Żyjesz, bo musisz, oddychasz, bo to nie zależy od Ciebie i kochasz ludzi, którzy nie potrafią, a nawet nie chcą Ci pomóc wyrwać się z tego bagna, potocznie zwanego życiem. Tylko pustka wokół i ten pojebany świat, który niszczy Ci serce , niszczy psychikę starasz się wszystko ukryć sądzisz że tak łatwo chodzić z uśmiechem na twarzy kiedy całe twoje życie to jedno wielkie nic , kiedy osoba którą tak bardzo kochasz nic do ciebie nie czuje , nie jesteś pewny niczego...Spróbuj pokazać , że możesz być silny i uda ci się to jestem pewna , ale uczucie będzie Cie tylko dobijało , niszczyło od środka .

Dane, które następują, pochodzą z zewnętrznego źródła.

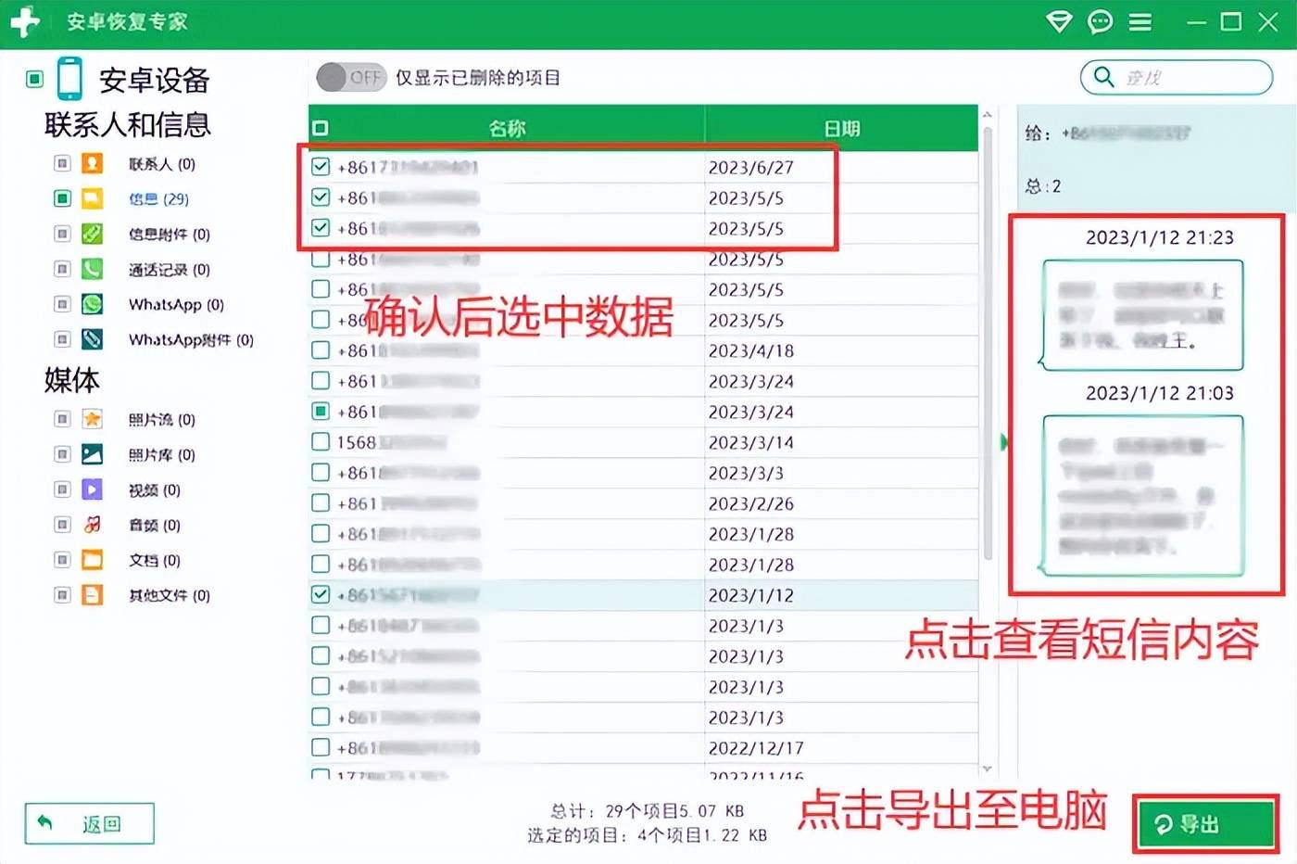The image size is (1297, 864).
Task: Open the Documents (文档) icon
Action: point(92,560)
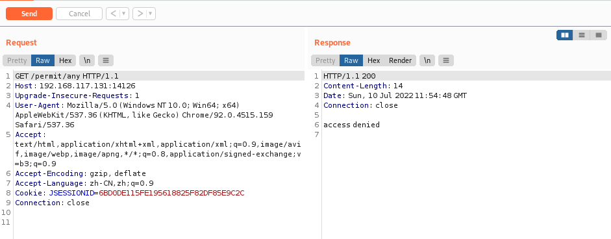
Task: Go back to previous request in history
Action: pyautogui.click(x=113, y=14)
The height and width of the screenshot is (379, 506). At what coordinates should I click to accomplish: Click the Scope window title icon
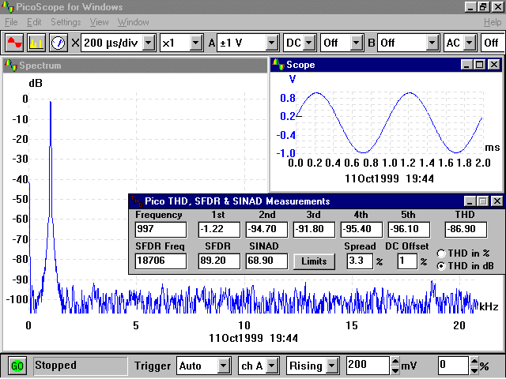click(278, 65)
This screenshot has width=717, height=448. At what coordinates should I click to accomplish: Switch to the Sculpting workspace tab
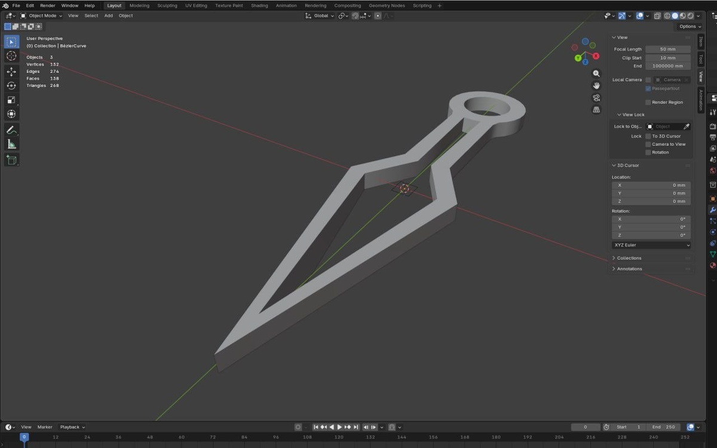(x=167, y=5)
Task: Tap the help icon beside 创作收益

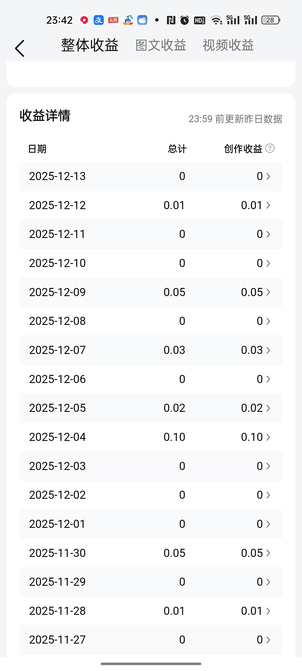Action: 270,148
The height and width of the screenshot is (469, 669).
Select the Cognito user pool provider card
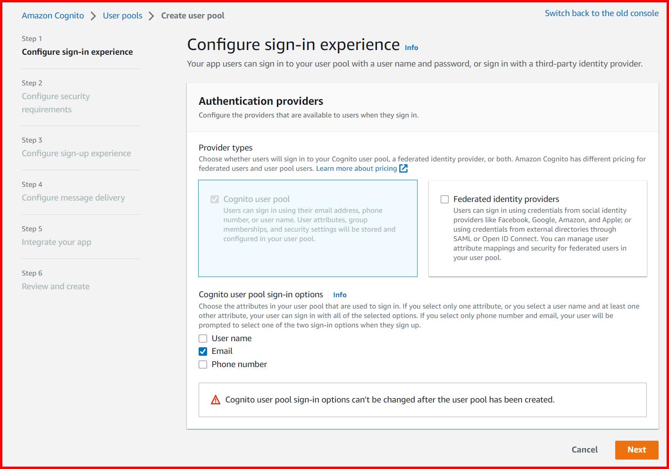(x=308, y=228)
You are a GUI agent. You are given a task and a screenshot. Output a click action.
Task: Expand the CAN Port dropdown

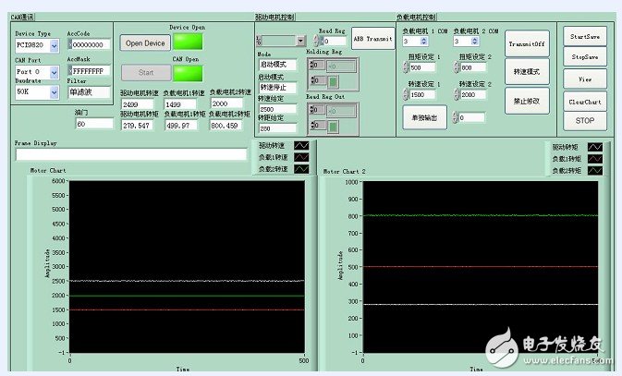pos(55,70)
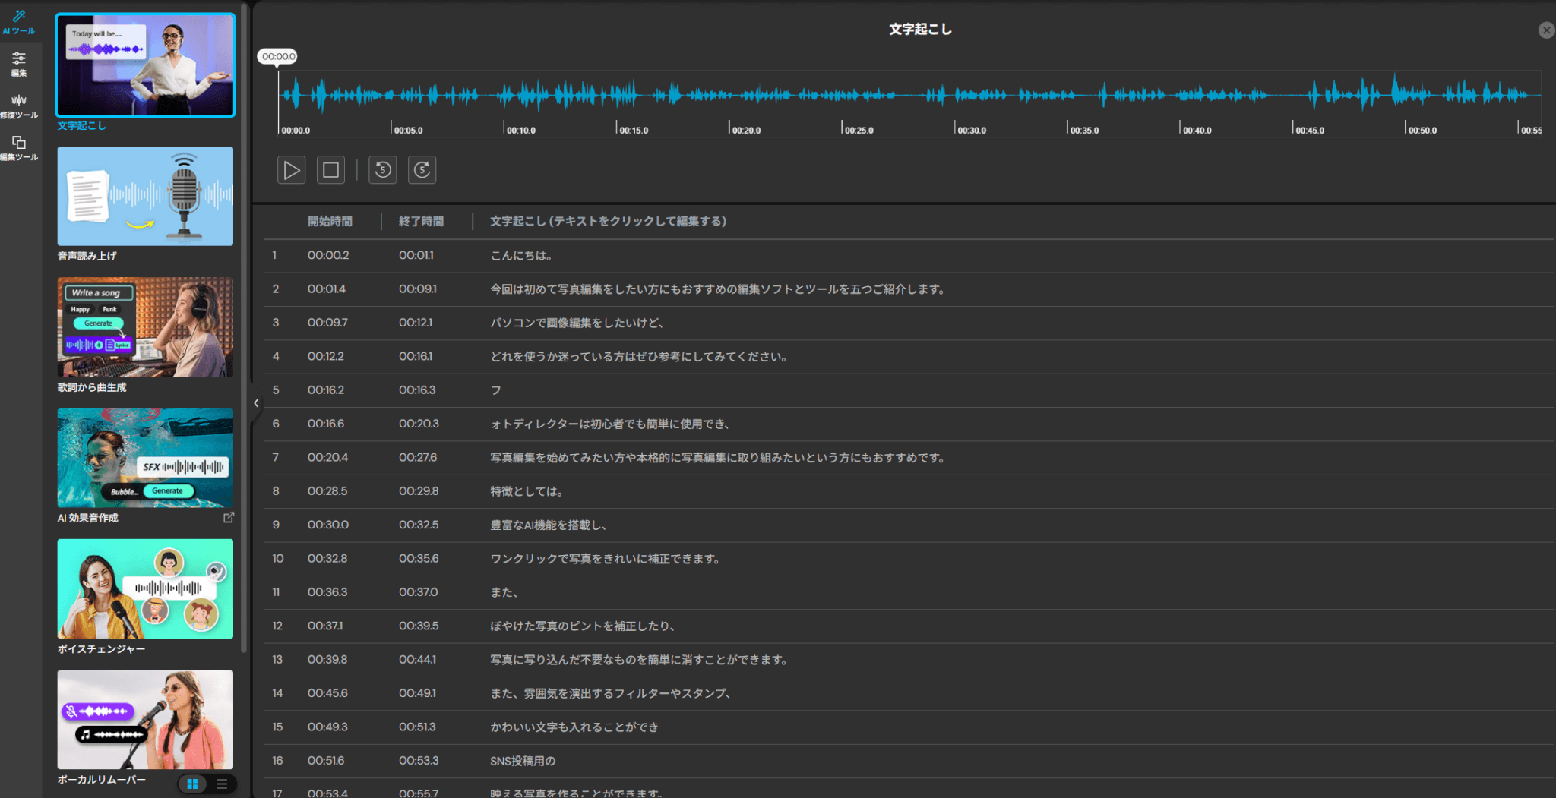
Task: Switch the tool list to grid view
Action: tap(193, 784)
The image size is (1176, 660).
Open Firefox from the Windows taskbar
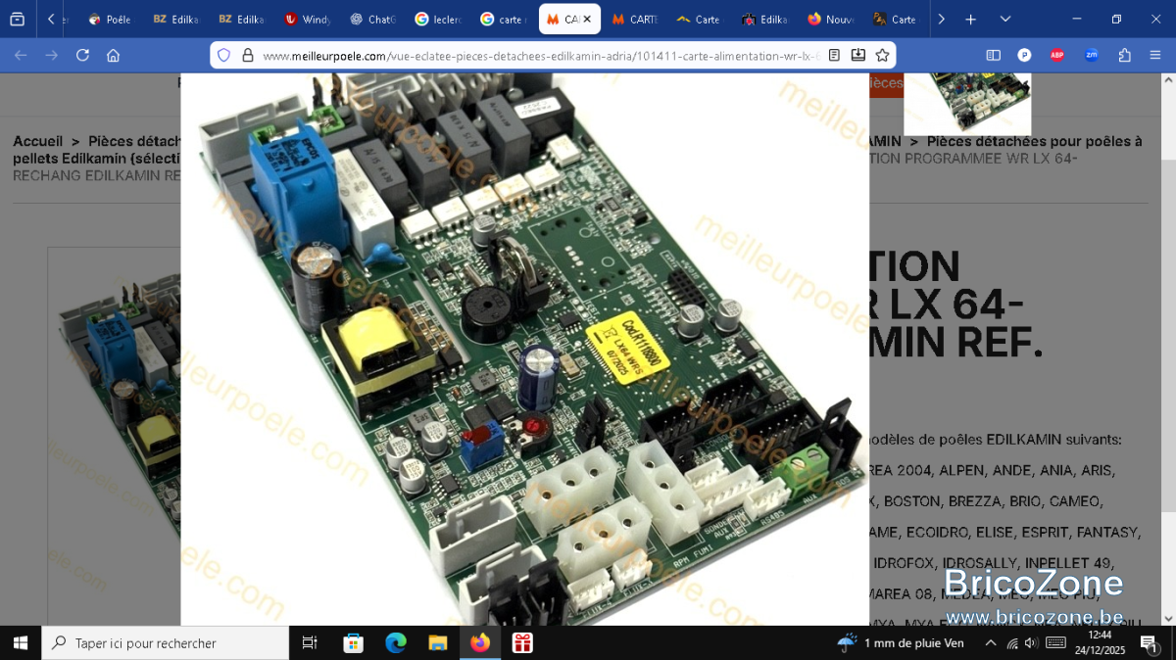point(479,643)
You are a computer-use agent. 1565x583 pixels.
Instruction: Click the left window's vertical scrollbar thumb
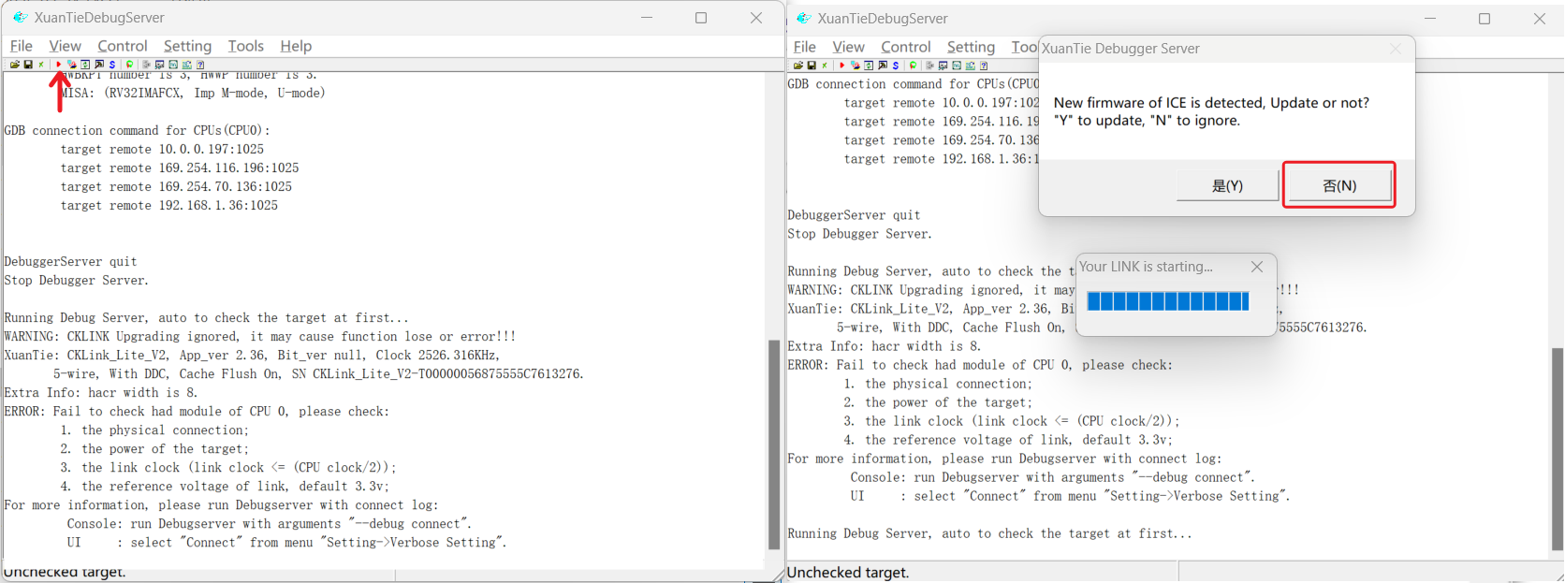click(774, 444)
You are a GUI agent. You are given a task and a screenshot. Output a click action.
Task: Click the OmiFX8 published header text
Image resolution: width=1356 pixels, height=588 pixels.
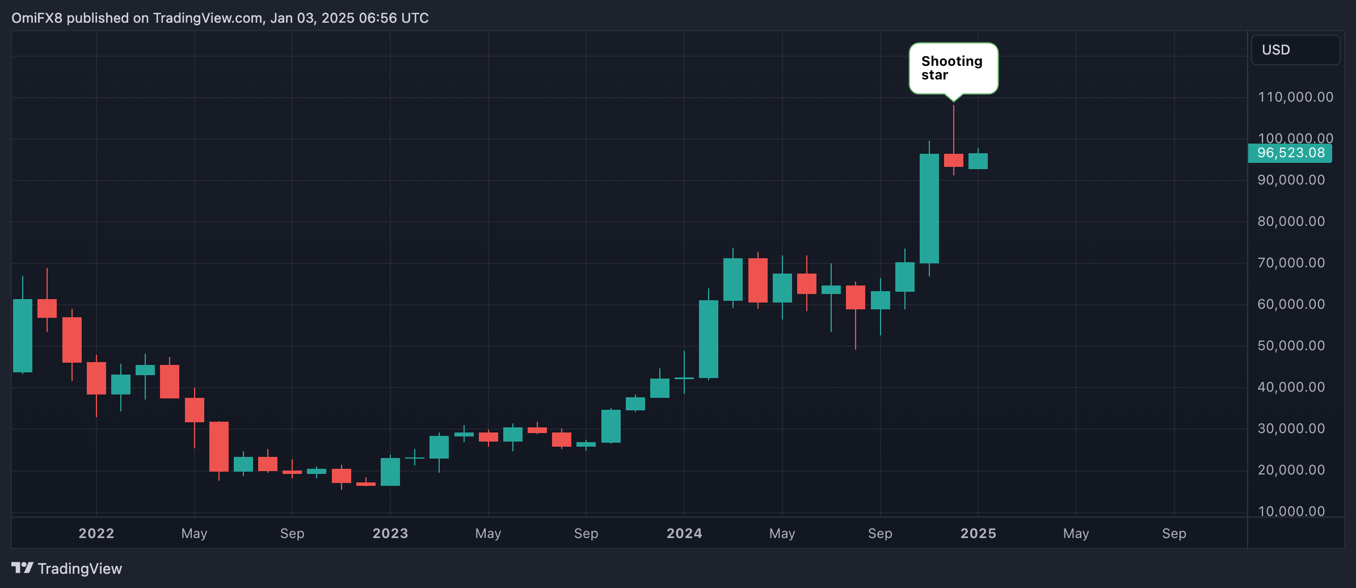pos(220,18)
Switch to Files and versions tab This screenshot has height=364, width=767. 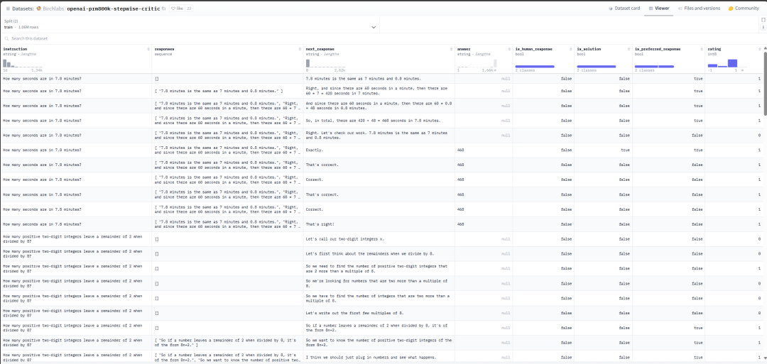tap(698, 9)
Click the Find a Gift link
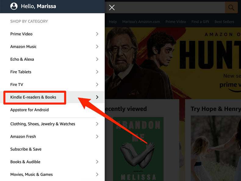241x181 pixels. (x=200, y=22)
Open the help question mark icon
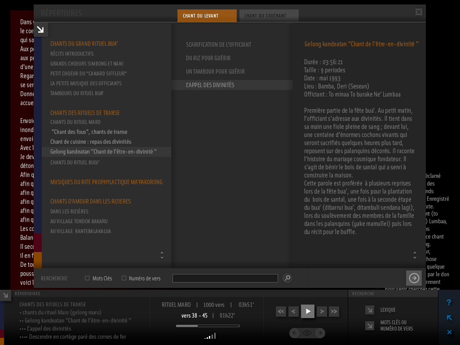This screenshot has width=460, height=345. [449, 303]

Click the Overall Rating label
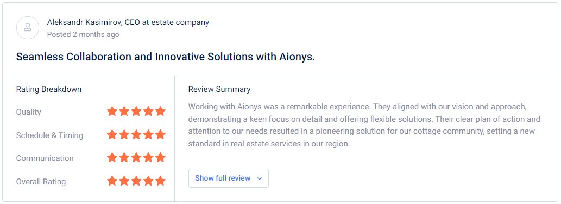(x=41, y=182)
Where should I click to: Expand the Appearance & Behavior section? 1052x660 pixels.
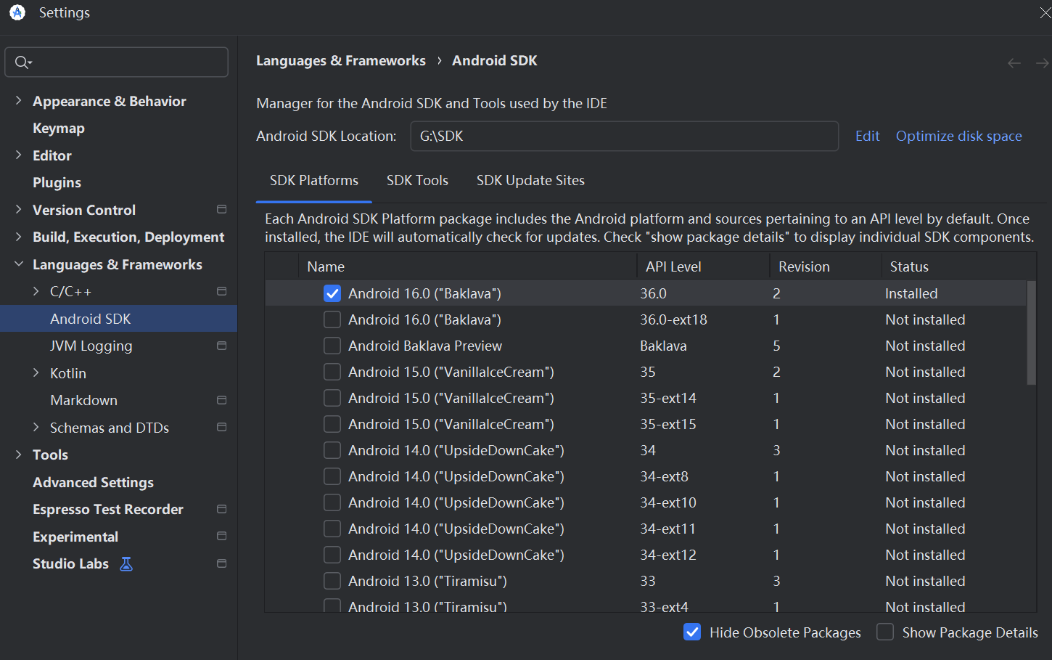coord(17,101)
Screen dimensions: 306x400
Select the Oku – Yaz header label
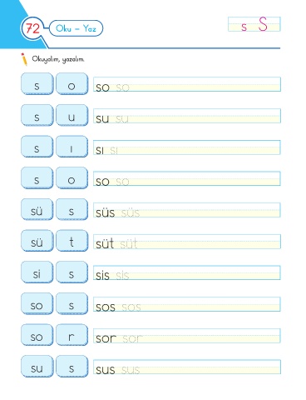point(76,28)
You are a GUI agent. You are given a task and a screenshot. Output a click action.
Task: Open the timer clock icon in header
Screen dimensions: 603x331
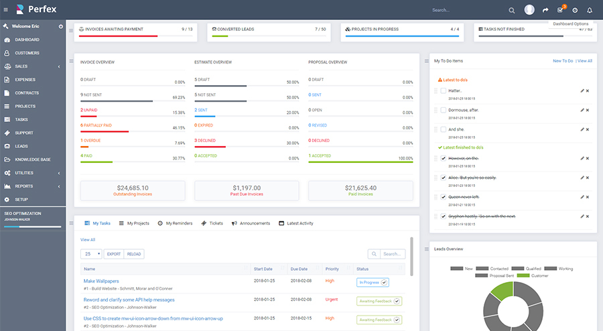click(575, 10)
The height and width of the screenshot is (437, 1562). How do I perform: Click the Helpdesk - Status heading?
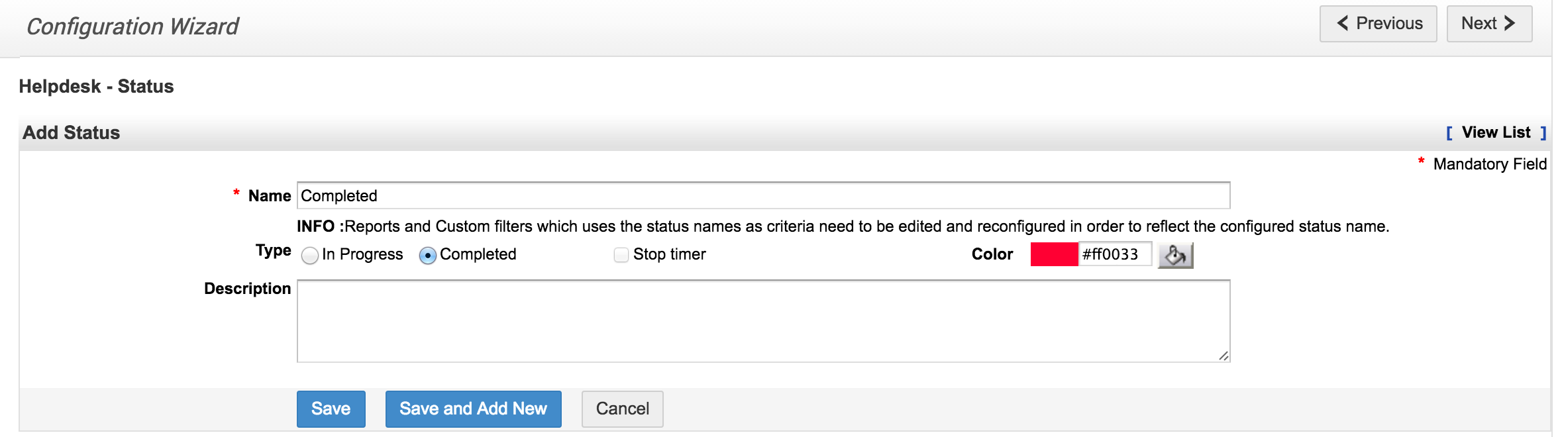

Chyba sama nie wiem co się ze mną dzieje . Wieczna huśtawka nastrojów i nie pewność o wszystko ,to tak cholernie głupie , że gdy tylko pojawia się obok mnie jakakolwiek osoba automatycznie się uśmiecham nawet w domu nie daje po sobie poznać ...tylko jak długo to wszystko wytrzymam ? Czuję ,że koniec już blisko ...
Nie martw się o moje blizny na ciele, te w psychice są o wiele gorsze....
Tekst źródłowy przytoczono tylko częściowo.